Date lodged: 13 December 2016
To ask the Scottish Government what steps it is taking to strengthen the Scottish National Action Plan on Human Rights and how it ensures that international human rights treaties are enforced in Scotland.
Answered by: Angela Constance 9 January 2017
Scotland’s National Action Plan for Human Rights (SNAP) is a co-produced initiative which pursues the shared vision of a Scotland where everyone is able to live with human dignity. SNAP was launched jointly in 2013 by the Chair of the Scottish Human Rights Commission (SHRC), the then Deputy First Minister and the Council of Europe Commissioner for Human Rights.
The Scottish Government contributes to the work of SNAP in a variety of ways and values the potential which it offers for enhanced collaboration between SNAP partners, including the SHRC, public sector institutions, the private sector, the third sector, and contributors from across the whole of Scottish civil society. The Scottish Government commented on proposals for the future of SNAP which were prepared by the SHRC and presented to a meeting of SNAP partners held on 31 October 2016. The Scottish Government has also offered to assist the SHRC in taking an Improvement approach to SNAP, with a view to supporting practical delivery and enabling progress to be measured.

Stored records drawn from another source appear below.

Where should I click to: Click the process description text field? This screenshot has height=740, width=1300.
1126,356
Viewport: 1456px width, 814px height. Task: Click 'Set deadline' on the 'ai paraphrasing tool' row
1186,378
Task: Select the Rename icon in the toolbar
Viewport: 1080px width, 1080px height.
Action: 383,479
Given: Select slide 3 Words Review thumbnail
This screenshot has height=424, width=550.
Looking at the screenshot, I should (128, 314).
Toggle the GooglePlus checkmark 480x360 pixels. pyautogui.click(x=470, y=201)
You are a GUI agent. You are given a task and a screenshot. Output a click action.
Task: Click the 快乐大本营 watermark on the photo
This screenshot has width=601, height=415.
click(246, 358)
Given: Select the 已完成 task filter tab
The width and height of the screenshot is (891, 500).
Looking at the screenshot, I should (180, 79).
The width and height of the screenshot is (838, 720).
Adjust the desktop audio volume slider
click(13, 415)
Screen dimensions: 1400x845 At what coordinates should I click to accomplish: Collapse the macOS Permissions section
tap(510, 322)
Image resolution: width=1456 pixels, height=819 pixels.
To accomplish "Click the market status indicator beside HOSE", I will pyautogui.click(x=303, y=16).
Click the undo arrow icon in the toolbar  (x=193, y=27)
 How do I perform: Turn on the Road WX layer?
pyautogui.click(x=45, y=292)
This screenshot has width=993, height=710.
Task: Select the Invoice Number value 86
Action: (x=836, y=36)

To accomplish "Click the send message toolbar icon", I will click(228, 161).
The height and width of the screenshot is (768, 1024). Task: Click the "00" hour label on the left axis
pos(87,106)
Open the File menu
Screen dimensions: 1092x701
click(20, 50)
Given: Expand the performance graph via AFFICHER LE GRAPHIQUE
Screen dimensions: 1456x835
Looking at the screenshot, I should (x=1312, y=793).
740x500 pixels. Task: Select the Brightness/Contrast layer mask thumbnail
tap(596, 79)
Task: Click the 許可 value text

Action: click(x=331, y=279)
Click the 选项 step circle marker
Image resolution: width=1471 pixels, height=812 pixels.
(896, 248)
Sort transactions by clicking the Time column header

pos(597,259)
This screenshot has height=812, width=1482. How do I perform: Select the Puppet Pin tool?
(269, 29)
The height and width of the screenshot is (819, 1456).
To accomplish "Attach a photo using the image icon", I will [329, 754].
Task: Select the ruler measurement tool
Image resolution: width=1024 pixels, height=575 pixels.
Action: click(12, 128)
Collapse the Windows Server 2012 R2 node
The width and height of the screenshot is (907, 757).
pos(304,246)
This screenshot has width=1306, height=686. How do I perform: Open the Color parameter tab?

The Scottish Government is directly accountable to the Scottish Parliament for the action it takes to give effect to human rights obligations in Scotland. It also participates actively in international human rights monitoring mechanisms run by both the United Nations and the Council of Europe.
Examinations under the UN Convention on the Rights of the Child (CRC), the International Covenant on Economic, Social and Cultural Rights (ICESCR) and the UN Convention for the Elimination of All Forms of Racial Discrimination (CERD) were held during 2016. Scotland’s record will be further examined at the United Nations in 2017 under the Universal Periodic Review. An examination under the UN Convention on the Rights of Persons with Disabilities (UNCRPD) is expected later in the year. State party reports under the UN Convention on the Elimination of All Forms of Discrimination against Women (CEDAW) and the UN Convention Against Torture and Other Cruel, Inhuman or Degrading Treatment or Punishment (UNCAT) will also be submitted in 2017.
Recent Scottish Government-led activity designed to achieve the further and better implementation of human rights in Scotland has included: a Disability Delivery Plan linked to the UNCRPD; a Race Equality Framework which reflects CERD obligations; implementation of Equally Safe, Scotland’s strategy to prevent and eradicate violence against women and girls, in keeping with both CEDAW and the Istanbul Convention; use of Children’s Rights and Wellbeing Impact Assessment to support implementation of the UN Convention on the Rights of the Child (UNCRC); a Fairer Scotland Action Plan which addresses a wide range of economic and social rights; action to embed dignity and respect at the heart of social security provision in Scotland; and the robust defence of civil and political rights in the face of UK Government threats to the Human Rights Act. The Scottish Government is also committed to the UN Sustainable Development Goals (SDGs) and is working to integrate both human rights and the SDGs into Scotland’s National Performance Framework.